Collected data entries
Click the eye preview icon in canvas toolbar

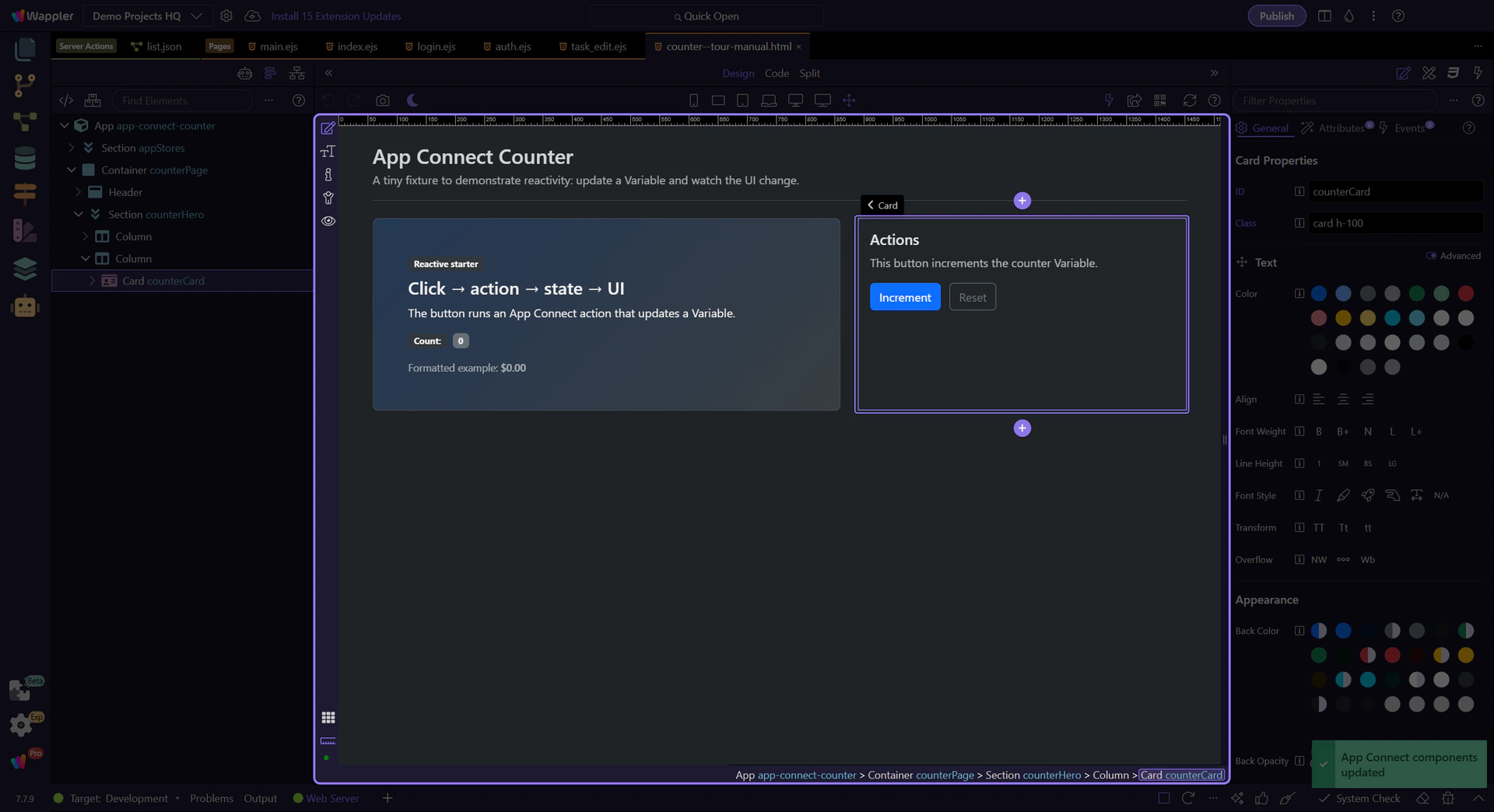tap(328, 221)
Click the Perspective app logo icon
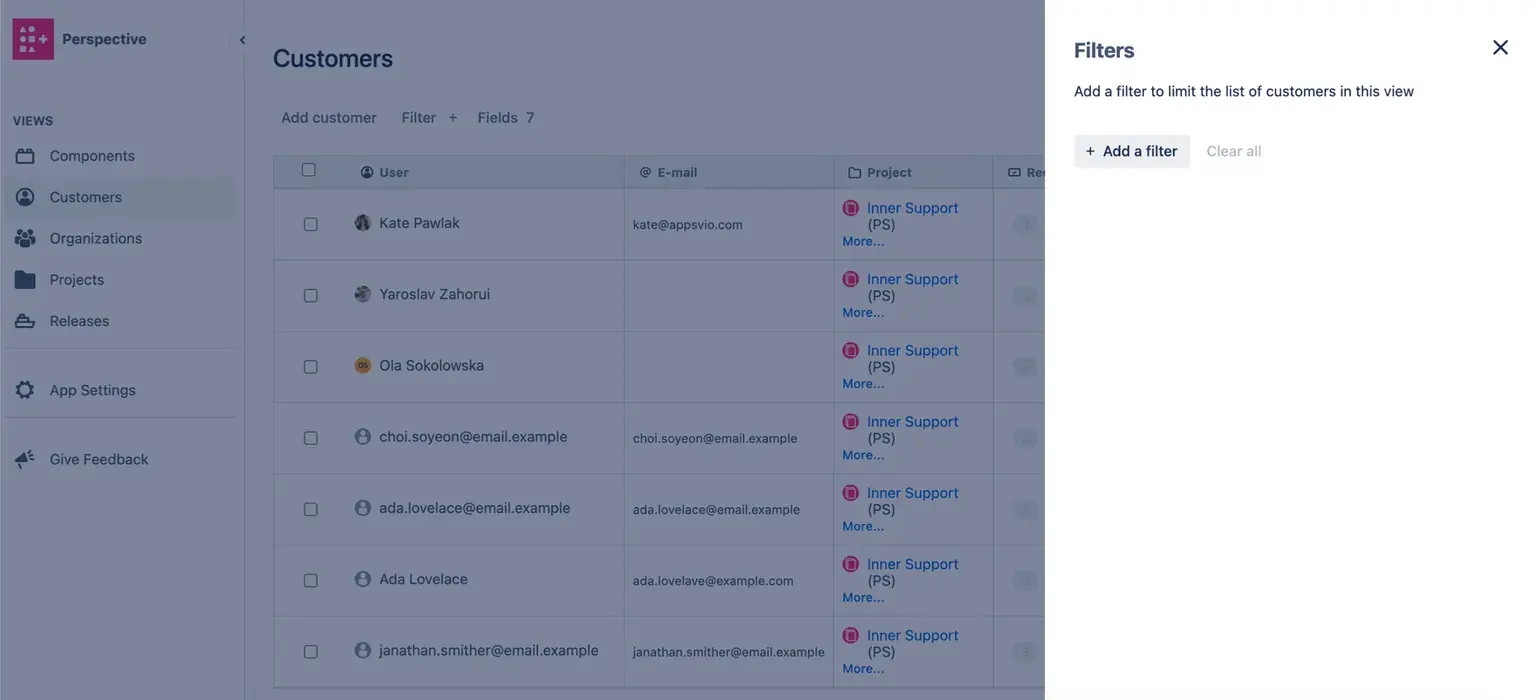This screenshot has width=1536, height=700. 33,39
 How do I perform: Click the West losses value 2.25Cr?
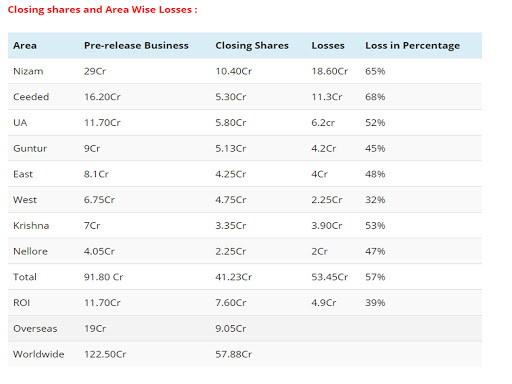(x=327, y=200)
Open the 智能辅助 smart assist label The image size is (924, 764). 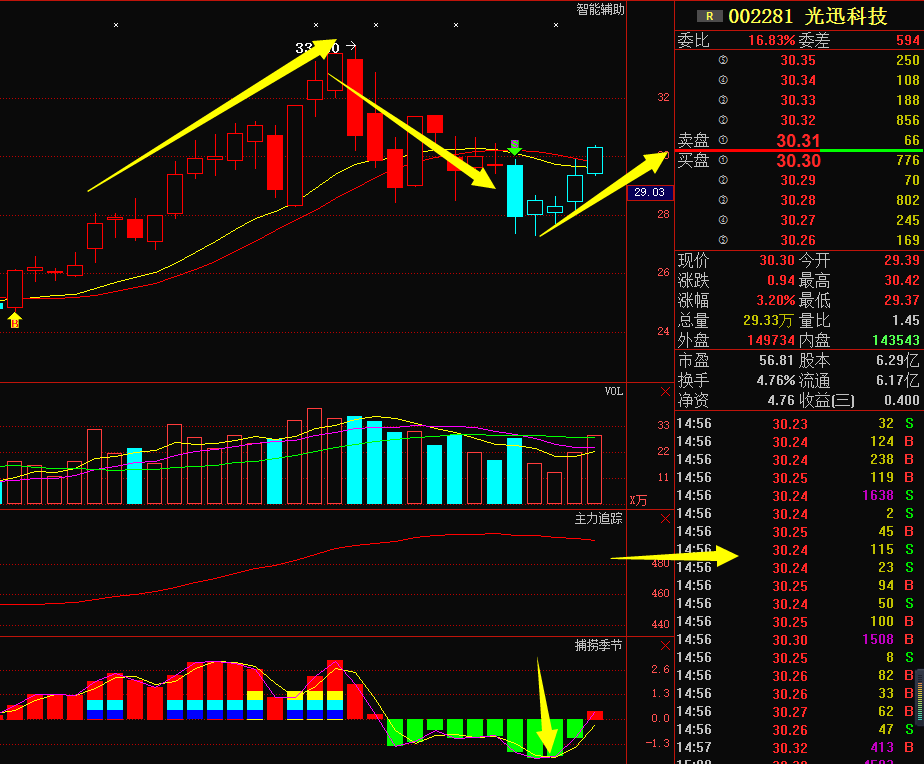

> **WHAT YOU NEED TO DO**: In the copy, include all records verbatim but no images.

> **ANSWER BOX**:
Click the eye preview icon in canvas toolbar

tap(328, 221)
Click the Perspective app logo icon
This screenshot has width=1536, height=700. 33,39
 How do I perform: Click the West losses value 2.25Cr?
(x=327, y=200)
Open the 智能辅助 smart assist label The image size is (924, 764). 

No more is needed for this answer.